IF YOUR TURNITIN ACCOUNT ISN'T PROPERLY SET UP BECAUSE YOU JOINED THE 1A SECTION RATHER THAN 1B, YOU WILL NOT HAVE ACCESS TO ALL YOUR SCORES AND CANNOT ASSESS YOUR GRADE. IN THIS CASE, PLEASE LOG INTO YOUR TURNITIN ACCOUNT AND "ENROLL IN A CLASS" USING Class ID 9518792 and password spring. Until you do so, you cannot know your grade in this class.

There are 500 points graded so far (three quizzes, half the participation grade, Essay 1, and Jane Eyre exam), which leaves 500 to go. This means that if you have,

Fewer than 200 points = mathematically impossible to pass
200-230 points = highly unlikely to pass
231-260 points = currently passing, but at risk for not passing
over 261 points = currently passing
*** BUT REMEMBER, ONLY THE TOP THREE QUIZ SCORES COUNT***
CHECK YOUR TURNITIN ACCOUNT TO BE SURE YOU ARE LISTED AS IN ENGLISH 1B. "B" AS IN BEST. NOT "A" AS IN ABOMINABLE.

Friday, March 6, 2015

My promise to comment online on all Tuesday-class essays did not come to fulfillment. As a result, the deadline for Essay 1's final draft will be pushed seven days further for ONLY the Tuesday-night students who didn't conference with me already (that's a new deadline of March 17). Everybody else is expected to submit the final version of Essay 1 at the originally scheduled deadline.

Again, for those Tuesday-night students who didn't conference with me earlier, we will do so this coming week following the exam on Jane Eyre.

All other deadlines, including that for Essay #2's first draft, remain as before. Directions for Essay #2 are in the syllabus.

Please see a previous post (scroll down) for reminders about the Jane Eyre exam during this coming week.

Tuesday, March 3, 2015

This message is directed at the Tuesday evening class regarding my absence on March 3, 2015. If you are in the Thursday evening class, you should expect that class WILL be held as usual unless something to the contrary is posted here.

TUESDAY EVENING CLASS

Simply put, I'm sick.

For anyone who I haven't yet conferenced with, I will review your essay on turnitin.com over the next 48 hours and leave detailed commentary there. That will take the place of our in-class conference. To review this commentary, log into turnitin.com and access the essay that you submitted. It will contain notes at the end and throughout the text. Also, look for a microphone icon. Clicking it will let you listen to an audio commentary -- but if I don't stop coughing, there won't be an audio commentary.

For everyone, Essay 2 draft version will still be due in class next week.

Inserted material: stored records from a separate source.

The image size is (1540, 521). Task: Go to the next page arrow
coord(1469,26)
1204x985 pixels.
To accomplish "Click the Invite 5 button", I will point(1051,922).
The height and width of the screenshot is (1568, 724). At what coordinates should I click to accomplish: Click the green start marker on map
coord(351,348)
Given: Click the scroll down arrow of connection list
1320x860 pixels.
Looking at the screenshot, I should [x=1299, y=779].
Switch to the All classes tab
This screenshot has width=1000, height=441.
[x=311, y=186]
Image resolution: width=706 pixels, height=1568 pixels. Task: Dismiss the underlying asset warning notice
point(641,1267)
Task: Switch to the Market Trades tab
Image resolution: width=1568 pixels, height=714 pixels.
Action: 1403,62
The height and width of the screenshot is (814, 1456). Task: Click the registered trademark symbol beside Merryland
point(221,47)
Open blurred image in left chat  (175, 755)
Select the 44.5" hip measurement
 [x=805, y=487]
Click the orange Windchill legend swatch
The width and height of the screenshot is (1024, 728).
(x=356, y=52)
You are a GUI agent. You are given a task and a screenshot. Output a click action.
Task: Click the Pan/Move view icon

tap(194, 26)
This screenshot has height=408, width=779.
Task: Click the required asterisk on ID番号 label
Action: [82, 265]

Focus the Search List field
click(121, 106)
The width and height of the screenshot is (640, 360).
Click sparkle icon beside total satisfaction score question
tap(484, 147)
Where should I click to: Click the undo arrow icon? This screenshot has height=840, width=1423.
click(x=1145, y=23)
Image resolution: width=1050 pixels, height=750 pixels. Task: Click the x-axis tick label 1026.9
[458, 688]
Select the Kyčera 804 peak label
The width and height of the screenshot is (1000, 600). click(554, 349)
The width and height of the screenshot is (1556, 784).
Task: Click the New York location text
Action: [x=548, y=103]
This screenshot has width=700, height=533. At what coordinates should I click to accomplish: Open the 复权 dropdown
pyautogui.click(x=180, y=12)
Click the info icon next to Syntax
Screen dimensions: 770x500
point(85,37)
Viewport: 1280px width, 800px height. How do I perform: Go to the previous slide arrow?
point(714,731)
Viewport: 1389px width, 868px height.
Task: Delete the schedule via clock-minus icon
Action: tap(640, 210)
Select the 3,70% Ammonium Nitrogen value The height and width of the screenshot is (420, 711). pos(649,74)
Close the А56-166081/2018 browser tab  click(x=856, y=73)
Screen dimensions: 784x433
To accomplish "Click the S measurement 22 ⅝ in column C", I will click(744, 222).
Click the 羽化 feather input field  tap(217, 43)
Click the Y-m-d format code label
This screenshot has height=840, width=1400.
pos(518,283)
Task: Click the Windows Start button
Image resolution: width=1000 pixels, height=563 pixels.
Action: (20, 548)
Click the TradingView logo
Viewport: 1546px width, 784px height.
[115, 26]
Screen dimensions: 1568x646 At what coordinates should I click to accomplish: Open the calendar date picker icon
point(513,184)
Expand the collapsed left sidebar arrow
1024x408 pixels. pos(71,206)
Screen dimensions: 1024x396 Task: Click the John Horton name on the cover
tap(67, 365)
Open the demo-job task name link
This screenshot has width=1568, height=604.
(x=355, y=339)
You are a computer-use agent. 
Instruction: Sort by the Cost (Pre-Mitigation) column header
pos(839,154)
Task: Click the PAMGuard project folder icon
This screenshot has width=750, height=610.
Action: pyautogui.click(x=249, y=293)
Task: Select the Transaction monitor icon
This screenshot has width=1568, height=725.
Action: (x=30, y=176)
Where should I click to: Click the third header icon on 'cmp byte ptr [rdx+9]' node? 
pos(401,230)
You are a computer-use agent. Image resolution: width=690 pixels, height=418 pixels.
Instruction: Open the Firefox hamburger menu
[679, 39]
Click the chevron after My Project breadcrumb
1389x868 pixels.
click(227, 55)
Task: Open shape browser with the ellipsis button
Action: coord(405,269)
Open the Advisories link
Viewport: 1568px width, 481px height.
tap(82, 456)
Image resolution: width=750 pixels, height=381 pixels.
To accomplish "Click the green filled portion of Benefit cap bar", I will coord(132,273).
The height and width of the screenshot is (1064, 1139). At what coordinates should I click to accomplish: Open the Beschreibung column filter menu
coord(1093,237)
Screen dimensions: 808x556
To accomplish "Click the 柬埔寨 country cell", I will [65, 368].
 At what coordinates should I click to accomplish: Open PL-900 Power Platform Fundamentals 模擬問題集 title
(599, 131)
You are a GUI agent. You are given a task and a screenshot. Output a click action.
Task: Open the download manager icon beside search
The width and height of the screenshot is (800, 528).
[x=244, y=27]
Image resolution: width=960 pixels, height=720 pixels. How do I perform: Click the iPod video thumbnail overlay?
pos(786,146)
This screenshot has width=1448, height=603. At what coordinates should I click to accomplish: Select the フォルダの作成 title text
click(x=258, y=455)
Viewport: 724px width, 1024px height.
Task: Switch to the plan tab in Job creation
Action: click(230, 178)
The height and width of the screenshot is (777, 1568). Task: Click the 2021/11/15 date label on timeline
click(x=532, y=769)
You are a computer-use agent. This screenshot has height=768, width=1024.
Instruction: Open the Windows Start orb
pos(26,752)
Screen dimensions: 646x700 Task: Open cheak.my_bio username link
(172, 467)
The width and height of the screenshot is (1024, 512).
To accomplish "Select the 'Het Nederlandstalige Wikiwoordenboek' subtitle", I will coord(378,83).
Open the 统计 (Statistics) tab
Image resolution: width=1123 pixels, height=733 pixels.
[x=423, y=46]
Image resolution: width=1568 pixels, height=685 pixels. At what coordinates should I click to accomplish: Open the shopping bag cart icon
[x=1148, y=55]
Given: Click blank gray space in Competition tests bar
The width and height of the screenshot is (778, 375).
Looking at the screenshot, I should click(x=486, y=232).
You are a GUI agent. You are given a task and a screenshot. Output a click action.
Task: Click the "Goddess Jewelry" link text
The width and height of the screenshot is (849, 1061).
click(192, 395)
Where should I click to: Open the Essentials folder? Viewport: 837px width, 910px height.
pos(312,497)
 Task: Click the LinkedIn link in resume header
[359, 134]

Read the syllabus to get the prompts for Essay 2. If you lost your syllabus, it's available on the right side of this page. Submit the Essay 2 draft the same way you did for Essay 1 (grading rubric, essay, turnitin receipt, staple). The final version of Essay 1 will consist of everything you turned in with the draft PLUS the final version with all revisions marked. There's no need to resubmit Essay 1 to turnitin a second time.

Bring a scantron 882-E and pencil to class next week for the Jane Eyre exam and see the post previous to this for remarks about the exam.

Again, no deadlines are being changed for either final Essay 1 or draft Essay 2.